#55

C’était la première fois que Pierre n’était absolument pas concerné par la « rentrée des classes ». Ses études, et ses années de pion au lycée, c’était terminé : il en avait fini avec les rythmes scolaires. Cette année, il ne serait que spectateur.

Cela lui faisait une impression étrange. Toutes ces années avaient inscrit le calendrier scolaire au plus profond de son horloge biologique. Des semaines de cours, régulièrement entrecoupées de vacances – salvatrices. Et à la fin, deux mois de pause. Jusqu’à l’année suivante.

Mais voilà, à la reprise, on gardait les mêmes repères, les mêmes dates. Y compris pour l’heure des choix. Chaque année, on savait dès le départ quand la fin arriverait, et quand viendrait le temps de l’orientation.

Et Pierre se rendait compte maintenant qu’il avait perdu cette sécurité, et qu’il était entré « dans la cour des grands ». Contrat à Durée Indéterminée – c’était un gage de stabilité, une chance. Une liberté. C’était aussi quelque chose de vertigineux, où le mot « Fin » restait à écrire. Et un jour, il devrait peut-être l’écrire lui-même. Mais maintenant, ce moment n’était plus prévu dès le départ : ce serait à lui de prendre ses responsabilités, de se poser les questions. Et il se demandait soudain s’il en serait capable.

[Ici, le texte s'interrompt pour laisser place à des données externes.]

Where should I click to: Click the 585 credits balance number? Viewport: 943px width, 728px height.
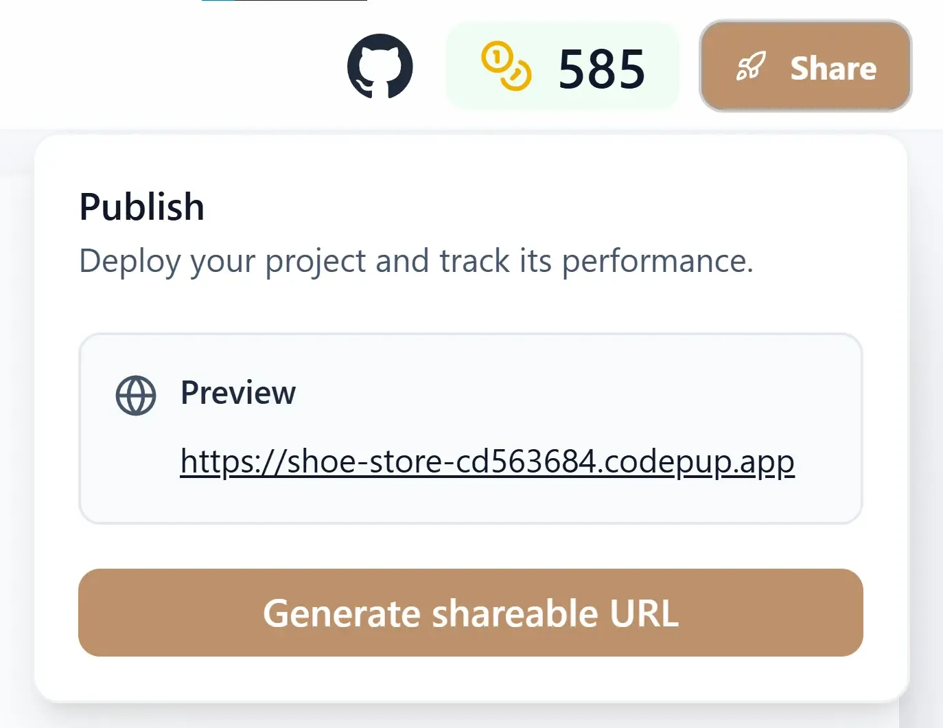tap(601, 69)
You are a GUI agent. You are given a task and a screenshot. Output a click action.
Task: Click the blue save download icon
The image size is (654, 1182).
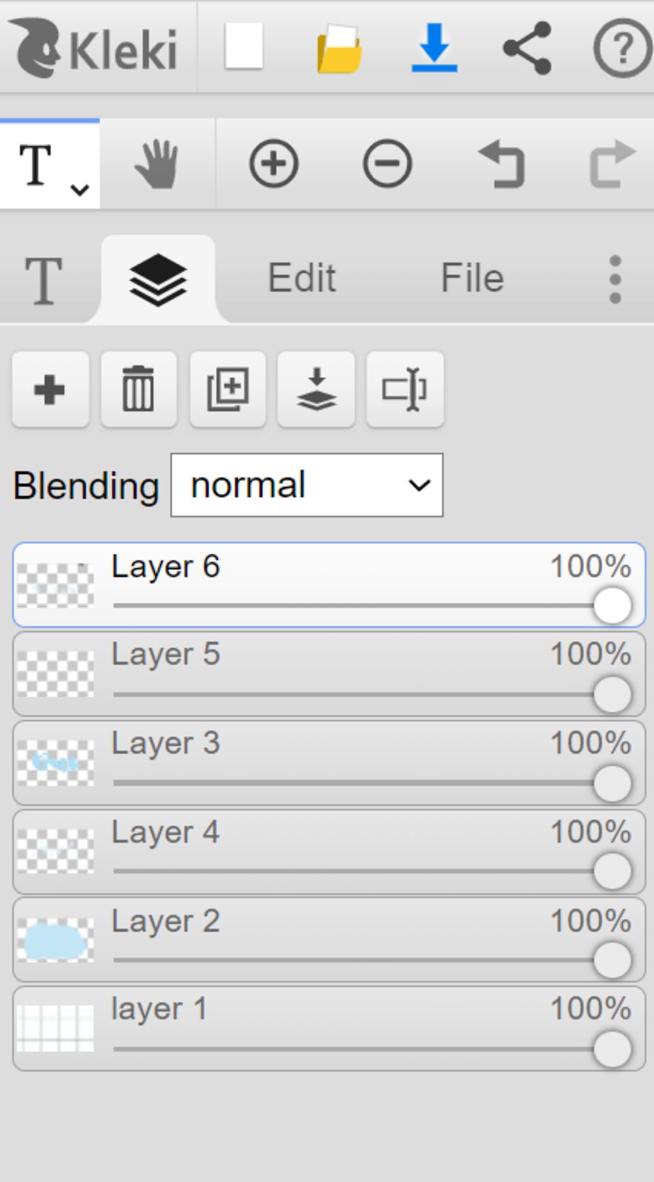click(434, 47)
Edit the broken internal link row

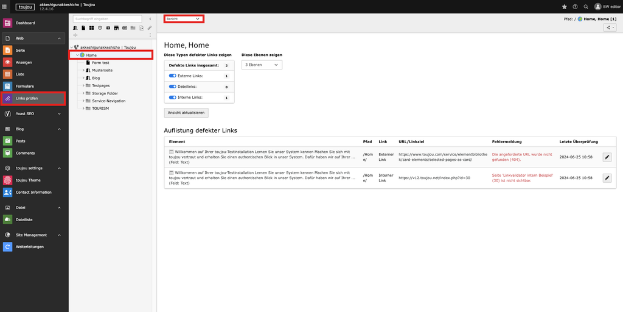[607, 178]
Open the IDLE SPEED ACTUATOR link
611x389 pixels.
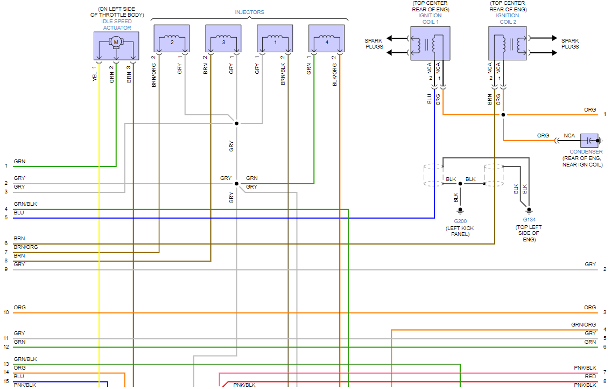point(116,25)
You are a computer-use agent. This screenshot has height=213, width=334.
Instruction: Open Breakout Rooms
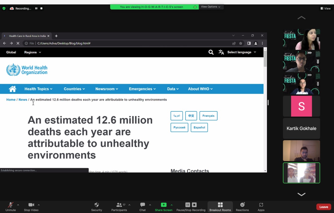(220, 205)
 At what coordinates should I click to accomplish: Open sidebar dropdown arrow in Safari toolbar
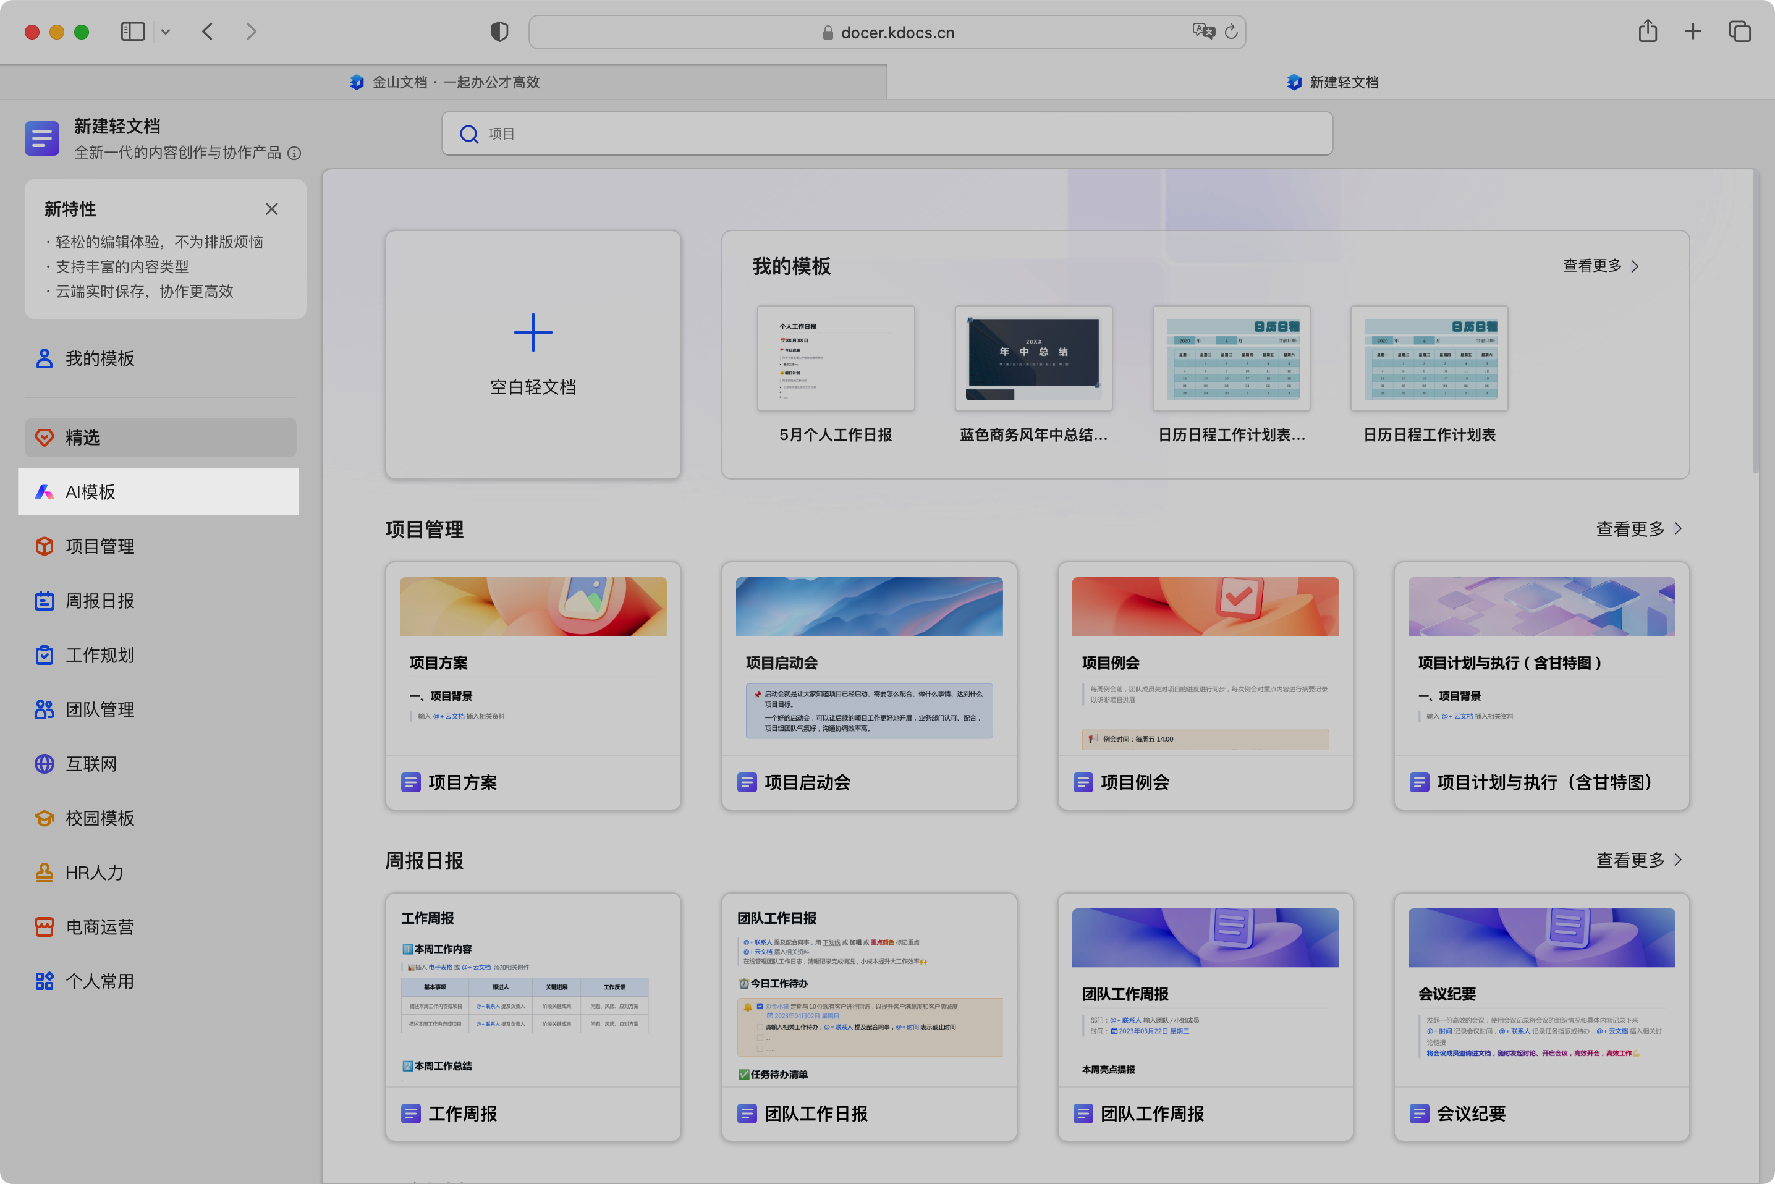point(165,32)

Alors, il regardait les écoliers rentrer, encore insouciants. Il observait les application-stores proposer leurs nouveaux logiciels d’apprentissage ou de prise de note « intelligente » ; les vendeurs de cybernétique promouvoir les dernières innovations technologiques pour une meilleure ergonomie, ou un meilleur enseignement ; les boutiques de mode lancer les tendances de la rentrée, pour que « nos chers petites têtes blondes » soient à l’aise dans la cour de récré…

Pierre avait toujours vécu cet évènement « de l’intérieur ». Il ne s’était jamais rendu compte de l’aspect commercial omniprésent derrière cette date. Pour lui, l’aspect scolaire, l’excitation à l’approche d’une nouvelle année, pleine de mystère et de nouveautés, avait toujours primé. Cette fois-ci, il n’y voyait qu’une effervescence purement commerciale, destinée à piéger les parents soucieux du bien-être de leurs enfants. Pire, il comprenait qu’il avait lui-même été souvent manipulé par toutes ces enseignes, pour consommer plus.

Et cela l’attristait de ne voir que l’argent derrière l’évènement qui avait toujours marqué son enfance.